Museum für angewandte
Kunst (MAK)
Es
unterscheidet sich von allen anderen Museen dadurch, daß es innerlich und
äußerlich mit einer Schule verbunden ist - die Hochschule für
angewandte Kunst. Ehemals hieß sie schlicht "Kunstschule". Die
Namenswandlung verdeutlicht ihren Aufstieg.
Bereits 1866 erging an Heinrich
Ferstel der Auftrag, Pläne für den Bau zu entwerfen.

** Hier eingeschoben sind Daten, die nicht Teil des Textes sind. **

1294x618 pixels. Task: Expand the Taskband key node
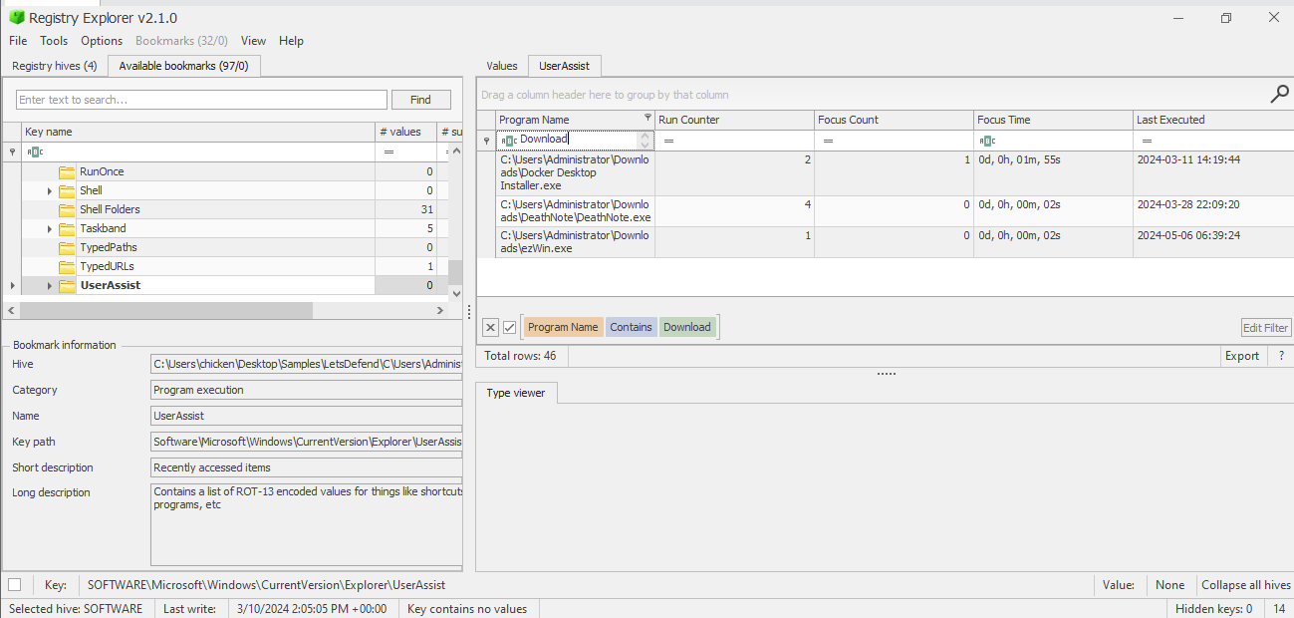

Die vorgelegten
Skizzen in Formen der italienischen Renaissance wurden durch die Aufnahme einer
Kunstgewerbeschule erweitert und von Kaiser Franz Josef genehmigt, sodaß
im Herbst 1868 die Grundsteinlegung vorgenommen werden konnte.
Der Anbau in der Weißkirchnerstraße entstand unter der Leitung von
Ludwig Baumann erst 1906 - 1908 auf einem durch die Wienflußregulierung
gewonnenem Areal.
Die Fassade des Rohziegelbaus wurde farbenreich verziert.
Die Perserteppichsammlung gilt als die schönste der Welt. Hervorzuheben sind
auch die Glas-, Keramik-, Metall-, Porzellan-, Teppich- und Textilsammlung.